(Entries taken from a collection)
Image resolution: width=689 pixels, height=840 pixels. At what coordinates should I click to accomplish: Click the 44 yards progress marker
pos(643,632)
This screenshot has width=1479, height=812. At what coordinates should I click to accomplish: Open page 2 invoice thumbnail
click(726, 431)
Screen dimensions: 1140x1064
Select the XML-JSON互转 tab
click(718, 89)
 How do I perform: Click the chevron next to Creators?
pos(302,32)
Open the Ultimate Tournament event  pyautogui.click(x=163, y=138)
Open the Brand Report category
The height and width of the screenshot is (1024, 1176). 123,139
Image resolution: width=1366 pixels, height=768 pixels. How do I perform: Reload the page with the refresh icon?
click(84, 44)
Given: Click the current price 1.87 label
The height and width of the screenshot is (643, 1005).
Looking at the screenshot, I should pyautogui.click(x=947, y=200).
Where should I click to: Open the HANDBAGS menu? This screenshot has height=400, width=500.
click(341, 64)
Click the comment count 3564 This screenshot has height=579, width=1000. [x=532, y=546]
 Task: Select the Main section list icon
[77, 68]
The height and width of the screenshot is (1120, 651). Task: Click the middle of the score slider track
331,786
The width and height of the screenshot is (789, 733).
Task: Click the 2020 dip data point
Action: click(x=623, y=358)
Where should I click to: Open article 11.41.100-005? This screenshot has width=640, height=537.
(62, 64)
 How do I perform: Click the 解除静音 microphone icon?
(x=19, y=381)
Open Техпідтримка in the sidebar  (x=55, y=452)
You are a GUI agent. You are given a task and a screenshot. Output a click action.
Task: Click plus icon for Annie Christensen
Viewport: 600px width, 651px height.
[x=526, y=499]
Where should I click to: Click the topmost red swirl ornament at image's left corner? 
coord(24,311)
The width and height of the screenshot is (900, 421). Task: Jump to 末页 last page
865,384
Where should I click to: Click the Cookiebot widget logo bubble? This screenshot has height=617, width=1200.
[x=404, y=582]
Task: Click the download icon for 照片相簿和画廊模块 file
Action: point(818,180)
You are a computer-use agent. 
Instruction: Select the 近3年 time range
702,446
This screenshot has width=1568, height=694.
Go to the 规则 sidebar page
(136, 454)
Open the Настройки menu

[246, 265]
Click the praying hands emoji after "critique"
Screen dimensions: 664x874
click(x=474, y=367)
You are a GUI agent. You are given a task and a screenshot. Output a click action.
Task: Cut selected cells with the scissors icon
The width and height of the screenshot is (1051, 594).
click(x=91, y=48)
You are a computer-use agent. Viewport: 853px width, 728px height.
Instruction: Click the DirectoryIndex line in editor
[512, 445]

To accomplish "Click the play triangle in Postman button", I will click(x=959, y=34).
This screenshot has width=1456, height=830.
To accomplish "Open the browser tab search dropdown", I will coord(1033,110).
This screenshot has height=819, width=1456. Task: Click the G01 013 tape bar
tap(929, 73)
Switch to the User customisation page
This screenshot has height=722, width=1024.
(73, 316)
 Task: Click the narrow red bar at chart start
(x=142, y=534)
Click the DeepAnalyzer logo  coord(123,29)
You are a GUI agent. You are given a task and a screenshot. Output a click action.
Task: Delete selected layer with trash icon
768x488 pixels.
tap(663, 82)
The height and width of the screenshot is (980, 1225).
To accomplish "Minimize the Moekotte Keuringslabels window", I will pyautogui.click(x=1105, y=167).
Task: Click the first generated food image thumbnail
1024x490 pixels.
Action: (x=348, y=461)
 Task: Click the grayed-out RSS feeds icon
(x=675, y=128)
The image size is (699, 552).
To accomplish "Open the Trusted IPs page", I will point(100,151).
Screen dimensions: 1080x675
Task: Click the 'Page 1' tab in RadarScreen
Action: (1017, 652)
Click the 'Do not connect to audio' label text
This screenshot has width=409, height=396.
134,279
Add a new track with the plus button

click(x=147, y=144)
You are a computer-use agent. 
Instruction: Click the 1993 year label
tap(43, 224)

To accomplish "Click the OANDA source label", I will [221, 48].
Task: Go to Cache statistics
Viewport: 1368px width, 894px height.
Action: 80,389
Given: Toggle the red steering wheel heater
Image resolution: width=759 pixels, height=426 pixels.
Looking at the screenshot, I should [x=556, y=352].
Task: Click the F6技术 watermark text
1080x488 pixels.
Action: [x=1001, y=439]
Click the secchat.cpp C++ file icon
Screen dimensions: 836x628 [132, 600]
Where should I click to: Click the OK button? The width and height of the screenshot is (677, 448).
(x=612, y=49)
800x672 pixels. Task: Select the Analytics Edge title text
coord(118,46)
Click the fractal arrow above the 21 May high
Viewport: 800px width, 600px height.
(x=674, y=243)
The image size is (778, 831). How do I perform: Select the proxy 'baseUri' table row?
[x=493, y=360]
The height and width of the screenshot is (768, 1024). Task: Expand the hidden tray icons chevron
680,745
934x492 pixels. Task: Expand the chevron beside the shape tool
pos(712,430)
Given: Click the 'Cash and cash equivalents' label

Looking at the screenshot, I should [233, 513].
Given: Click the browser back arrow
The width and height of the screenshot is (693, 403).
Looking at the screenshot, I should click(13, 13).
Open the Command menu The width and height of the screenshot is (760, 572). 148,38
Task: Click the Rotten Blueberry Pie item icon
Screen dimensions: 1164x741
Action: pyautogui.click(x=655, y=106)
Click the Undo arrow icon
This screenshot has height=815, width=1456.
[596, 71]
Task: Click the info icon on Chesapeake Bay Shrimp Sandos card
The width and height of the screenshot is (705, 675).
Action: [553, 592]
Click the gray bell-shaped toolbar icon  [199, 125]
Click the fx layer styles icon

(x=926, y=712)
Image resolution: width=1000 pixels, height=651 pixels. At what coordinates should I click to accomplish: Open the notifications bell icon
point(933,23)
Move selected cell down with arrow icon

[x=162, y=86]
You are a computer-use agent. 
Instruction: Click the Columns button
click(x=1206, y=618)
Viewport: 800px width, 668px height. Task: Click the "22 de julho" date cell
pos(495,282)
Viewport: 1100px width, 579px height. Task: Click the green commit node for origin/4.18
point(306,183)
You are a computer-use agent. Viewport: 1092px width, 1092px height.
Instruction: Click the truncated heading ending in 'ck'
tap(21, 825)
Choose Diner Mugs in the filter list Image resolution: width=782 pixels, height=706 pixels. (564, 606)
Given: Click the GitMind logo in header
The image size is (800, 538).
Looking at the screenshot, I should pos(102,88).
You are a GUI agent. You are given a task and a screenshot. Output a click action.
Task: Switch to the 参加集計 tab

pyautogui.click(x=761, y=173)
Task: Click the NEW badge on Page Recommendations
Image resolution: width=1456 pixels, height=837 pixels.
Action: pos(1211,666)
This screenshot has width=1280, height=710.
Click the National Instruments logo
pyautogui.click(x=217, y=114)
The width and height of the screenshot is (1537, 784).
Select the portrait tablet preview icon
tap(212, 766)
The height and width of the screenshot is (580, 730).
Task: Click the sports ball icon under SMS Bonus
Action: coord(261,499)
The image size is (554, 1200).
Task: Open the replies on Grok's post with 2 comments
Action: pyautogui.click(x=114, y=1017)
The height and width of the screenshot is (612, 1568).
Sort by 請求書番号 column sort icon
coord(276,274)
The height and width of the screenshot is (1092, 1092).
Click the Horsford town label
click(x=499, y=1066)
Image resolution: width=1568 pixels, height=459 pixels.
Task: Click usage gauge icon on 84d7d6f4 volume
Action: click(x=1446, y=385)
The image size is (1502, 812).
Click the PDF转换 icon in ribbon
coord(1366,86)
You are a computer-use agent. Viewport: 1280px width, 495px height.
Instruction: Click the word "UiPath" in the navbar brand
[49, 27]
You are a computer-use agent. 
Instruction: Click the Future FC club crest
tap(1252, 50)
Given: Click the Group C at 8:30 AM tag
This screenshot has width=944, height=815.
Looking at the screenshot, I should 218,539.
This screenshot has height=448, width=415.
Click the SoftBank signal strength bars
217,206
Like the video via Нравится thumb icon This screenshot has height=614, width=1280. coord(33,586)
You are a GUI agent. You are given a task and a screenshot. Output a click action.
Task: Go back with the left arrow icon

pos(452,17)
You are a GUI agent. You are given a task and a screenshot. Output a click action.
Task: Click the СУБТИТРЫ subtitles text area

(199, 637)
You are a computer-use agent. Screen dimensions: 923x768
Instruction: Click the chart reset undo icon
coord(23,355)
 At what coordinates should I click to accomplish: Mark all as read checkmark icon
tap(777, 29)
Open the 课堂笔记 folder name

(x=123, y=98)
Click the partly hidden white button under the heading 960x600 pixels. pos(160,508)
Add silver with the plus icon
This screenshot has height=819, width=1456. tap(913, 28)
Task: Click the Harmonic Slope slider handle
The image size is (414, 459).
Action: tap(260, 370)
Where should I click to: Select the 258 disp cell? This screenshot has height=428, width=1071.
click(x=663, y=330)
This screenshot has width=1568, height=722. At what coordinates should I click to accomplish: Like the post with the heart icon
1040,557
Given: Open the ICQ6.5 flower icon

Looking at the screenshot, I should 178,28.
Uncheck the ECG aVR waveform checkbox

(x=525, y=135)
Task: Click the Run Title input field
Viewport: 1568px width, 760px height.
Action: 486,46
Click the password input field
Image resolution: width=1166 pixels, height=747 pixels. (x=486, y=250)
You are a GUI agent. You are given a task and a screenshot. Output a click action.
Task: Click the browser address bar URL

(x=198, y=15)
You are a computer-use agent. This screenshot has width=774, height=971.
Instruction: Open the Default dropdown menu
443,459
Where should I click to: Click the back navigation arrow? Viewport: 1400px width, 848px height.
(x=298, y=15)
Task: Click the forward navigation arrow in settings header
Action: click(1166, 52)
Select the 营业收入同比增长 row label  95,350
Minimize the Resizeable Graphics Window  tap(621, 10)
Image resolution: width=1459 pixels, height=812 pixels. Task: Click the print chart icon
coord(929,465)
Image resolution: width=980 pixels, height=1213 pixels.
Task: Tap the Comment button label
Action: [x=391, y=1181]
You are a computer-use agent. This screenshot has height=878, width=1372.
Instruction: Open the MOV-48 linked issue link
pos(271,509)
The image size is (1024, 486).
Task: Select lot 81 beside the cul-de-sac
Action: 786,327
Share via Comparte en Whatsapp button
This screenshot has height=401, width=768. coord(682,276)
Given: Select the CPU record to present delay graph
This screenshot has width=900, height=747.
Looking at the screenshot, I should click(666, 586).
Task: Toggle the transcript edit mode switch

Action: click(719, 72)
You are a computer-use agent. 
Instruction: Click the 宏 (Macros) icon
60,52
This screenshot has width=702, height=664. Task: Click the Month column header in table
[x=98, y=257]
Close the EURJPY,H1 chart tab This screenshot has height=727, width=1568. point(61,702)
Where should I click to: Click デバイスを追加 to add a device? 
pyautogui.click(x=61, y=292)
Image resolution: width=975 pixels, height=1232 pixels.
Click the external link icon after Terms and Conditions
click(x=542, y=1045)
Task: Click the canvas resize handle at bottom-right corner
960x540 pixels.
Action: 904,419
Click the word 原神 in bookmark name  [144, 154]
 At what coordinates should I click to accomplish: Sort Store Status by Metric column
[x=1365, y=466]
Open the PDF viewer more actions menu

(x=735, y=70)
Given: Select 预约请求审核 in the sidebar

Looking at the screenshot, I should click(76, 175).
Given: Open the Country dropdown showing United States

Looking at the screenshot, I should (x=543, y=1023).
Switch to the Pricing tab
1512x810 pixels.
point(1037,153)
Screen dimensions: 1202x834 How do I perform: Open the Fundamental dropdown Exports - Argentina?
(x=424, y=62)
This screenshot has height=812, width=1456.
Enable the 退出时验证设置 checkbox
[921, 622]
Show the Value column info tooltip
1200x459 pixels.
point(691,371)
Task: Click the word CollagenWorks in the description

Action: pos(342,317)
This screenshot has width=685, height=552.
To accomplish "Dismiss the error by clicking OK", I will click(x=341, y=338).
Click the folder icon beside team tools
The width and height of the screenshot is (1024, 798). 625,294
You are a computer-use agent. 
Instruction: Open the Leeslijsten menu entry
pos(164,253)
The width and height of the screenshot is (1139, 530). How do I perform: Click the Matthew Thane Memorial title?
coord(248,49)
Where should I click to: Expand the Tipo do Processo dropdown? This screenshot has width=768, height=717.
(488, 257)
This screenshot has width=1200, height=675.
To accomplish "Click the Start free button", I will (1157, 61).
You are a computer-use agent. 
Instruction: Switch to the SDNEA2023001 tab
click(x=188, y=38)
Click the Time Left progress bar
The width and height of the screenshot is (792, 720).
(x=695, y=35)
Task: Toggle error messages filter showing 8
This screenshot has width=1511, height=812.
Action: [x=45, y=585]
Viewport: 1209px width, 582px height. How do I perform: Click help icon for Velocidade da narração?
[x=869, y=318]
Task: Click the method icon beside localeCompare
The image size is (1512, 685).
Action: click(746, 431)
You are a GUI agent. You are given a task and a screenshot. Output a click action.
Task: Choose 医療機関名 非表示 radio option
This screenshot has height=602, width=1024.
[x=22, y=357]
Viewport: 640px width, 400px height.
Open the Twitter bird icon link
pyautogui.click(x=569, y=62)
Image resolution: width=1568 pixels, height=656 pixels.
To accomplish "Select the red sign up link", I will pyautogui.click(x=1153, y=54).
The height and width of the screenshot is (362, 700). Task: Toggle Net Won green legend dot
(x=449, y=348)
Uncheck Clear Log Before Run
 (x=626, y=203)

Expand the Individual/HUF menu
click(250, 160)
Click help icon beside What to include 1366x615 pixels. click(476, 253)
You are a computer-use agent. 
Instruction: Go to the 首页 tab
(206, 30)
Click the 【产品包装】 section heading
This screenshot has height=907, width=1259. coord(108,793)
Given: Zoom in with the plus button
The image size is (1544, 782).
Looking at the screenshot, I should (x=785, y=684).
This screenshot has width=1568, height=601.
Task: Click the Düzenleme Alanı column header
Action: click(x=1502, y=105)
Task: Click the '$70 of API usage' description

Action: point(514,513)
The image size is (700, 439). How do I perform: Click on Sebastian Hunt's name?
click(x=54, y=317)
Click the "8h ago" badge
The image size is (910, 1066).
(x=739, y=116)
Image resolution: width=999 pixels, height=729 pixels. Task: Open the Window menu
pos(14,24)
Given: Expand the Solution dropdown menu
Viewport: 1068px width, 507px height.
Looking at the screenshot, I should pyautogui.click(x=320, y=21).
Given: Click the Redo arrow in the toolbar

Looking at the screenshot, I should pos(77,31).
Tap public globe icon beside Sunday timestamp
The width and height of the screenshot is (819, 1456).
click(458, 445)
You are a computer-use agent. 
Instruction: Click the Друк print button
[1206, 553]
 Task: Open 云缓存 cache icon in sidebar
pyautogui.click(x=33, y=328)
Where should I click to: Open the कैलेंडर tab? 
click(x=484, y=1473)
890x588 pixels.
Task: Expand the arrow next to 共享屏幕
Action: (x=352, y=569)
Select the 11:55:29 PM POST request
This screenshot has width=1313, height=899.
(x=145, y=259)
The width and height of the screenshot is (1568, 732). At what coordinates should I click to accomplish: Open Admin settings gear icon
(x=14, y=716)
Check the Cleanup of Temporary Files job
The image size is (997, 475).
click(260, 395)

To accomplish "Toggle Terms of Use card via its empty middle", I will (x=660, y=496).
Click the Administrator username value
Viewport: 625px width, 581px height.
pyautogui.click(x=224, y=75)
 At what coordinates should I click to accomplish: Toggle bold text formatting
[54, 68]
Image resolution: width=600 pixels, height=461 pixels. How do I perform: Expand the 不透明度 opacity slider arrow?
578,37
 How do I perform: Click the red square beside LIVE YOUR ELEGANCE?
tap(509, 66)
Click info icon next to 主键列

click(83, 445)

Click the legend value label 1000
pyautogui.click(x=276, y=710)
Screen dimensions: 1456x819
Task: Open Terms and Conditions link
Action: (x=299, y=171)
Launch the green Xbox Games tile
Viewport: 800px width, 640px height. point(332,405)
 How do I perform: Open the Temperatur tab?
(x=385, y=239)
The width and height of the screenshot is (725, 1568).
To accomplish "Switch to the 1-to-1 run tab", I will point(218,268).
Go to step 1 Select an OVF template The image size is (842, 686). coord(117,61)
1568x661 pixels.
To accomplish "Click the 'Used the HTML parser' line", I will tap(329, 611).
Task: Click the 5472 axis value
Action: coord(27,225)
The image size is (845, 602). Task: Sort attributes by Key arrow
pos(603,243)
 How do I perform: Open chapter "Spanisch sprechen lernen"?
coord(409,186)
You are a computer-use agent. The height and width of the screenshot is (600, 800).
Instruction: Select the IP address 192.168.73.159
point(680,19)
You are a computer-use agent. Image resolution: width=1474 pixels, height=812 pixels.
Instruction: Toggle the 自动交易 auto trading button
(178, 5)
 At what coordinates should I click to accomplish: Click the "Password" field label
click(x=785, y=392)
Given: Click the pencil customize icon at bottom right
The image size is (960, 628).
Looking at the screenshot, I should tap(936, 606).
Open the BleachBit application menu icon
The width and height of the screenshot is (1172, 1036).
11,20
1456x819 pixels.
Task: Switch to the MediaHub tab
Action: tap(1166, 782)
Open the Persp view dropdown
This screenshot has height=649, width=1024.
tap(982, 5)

• [Task instructions] Quote the data above from the line containing "768x488 pixels." to the line containing "The image size is (699, 552).", inclusive, and stop.

• [The answer]
768x488 pixels.
tap(663, 82)
The height and width of the screenshot is (980, 1225).
To accomplish "Minimize the Moekotte Keuringslabels window", I will pyautogui.click(x=1105, y=167).
Task: Click the first generated food image thumbnail
1024x490 pixels.
Action: (x=348, y=461)
 Task: Click the grayed-out RSS feeds icon
(x=675, y=128)
The image size is (699, 552).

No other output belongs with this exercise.